Py-dea: Streamline string literals now!

Chris Angelico rosuav at gmail.com
Wed Dec 28 16:42:46 EST 2011


On Thu, Dec 29, 2011 at 8:24 AM, Nathan Rice
<nathan.alexander.rice at gmail.com> wrote:
> Quotes are obnoxious in the nesting sense because everyone uses quotes
> for string delimiters.  By the same token, quotes are wonderful
> because not only are they intuitive to programmers, but they are
> intuitive in general.  Parenthesis are pretty much in the same boat...
> I *HATE* them nested, but they are so intuitive that replacing them is
> a non starter;  Just write code that doesn't nest parenthesis.

Parentheses have different starting and ending delimiters and must be
'properly nested' (ie there must be exactly-matching inner parens
inside any given set of outer parens (note that English has similar
rules - you can't mis-nest parentheses (at any depth) in either
language)).

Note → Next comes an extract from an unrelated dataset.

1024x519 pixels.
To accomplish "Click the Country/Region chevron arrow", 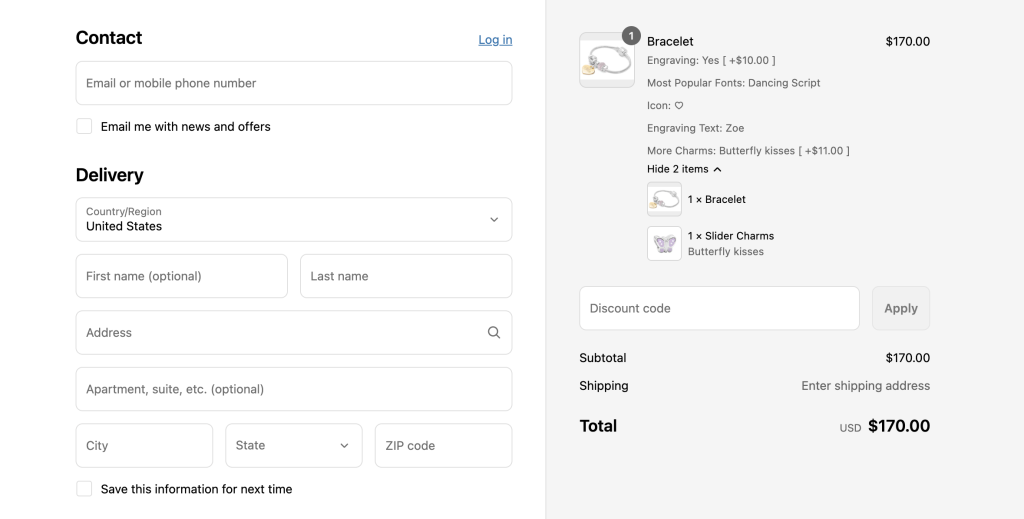I will pos(494,219).
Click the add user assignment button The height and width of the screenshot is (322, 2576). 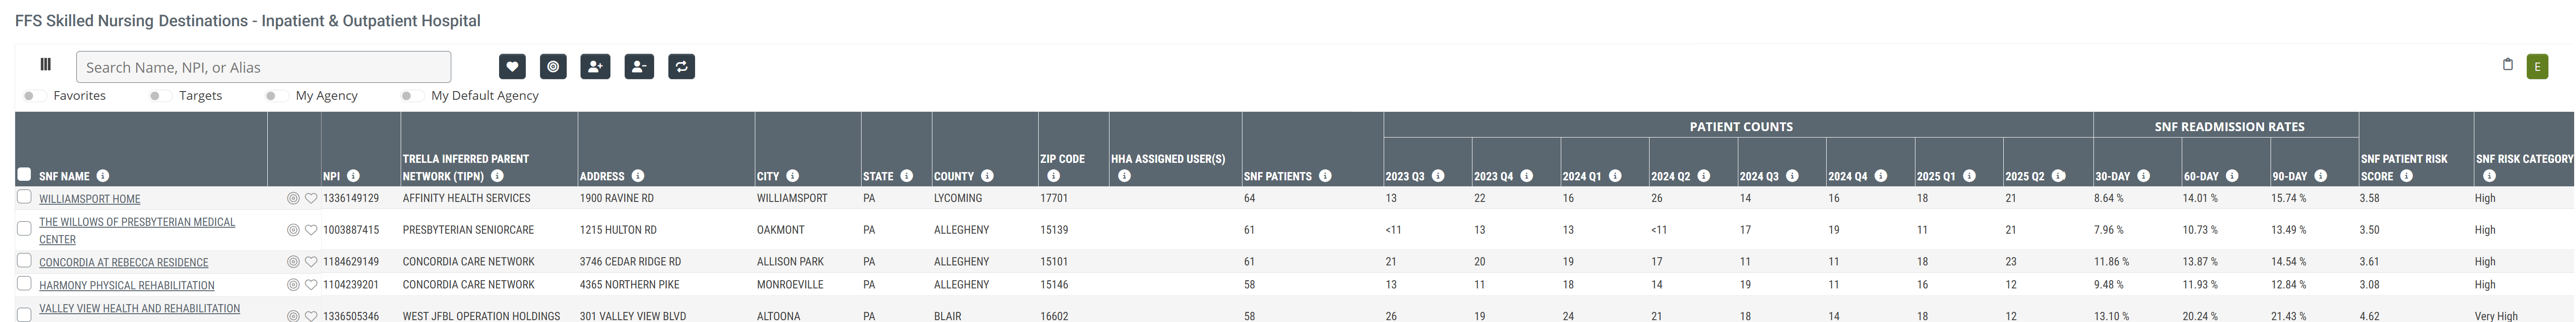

You can't guarantee the same about quoted strings -
suppose the starting delimiter were ' and the ending " (or vice
versa), it still wouldn't deal with the issue of coming across an
apostrophe inside a quoted string.

In actual fact, the real problem is that quoted strings need to be
able to contain _anything_. The only true solution to that is
length-provided strings:

s = "4spam
q = "14Hello, world!\n

This works beautifully in interchange formats, but rather poorly in
source code (or, for that matter, anything editable).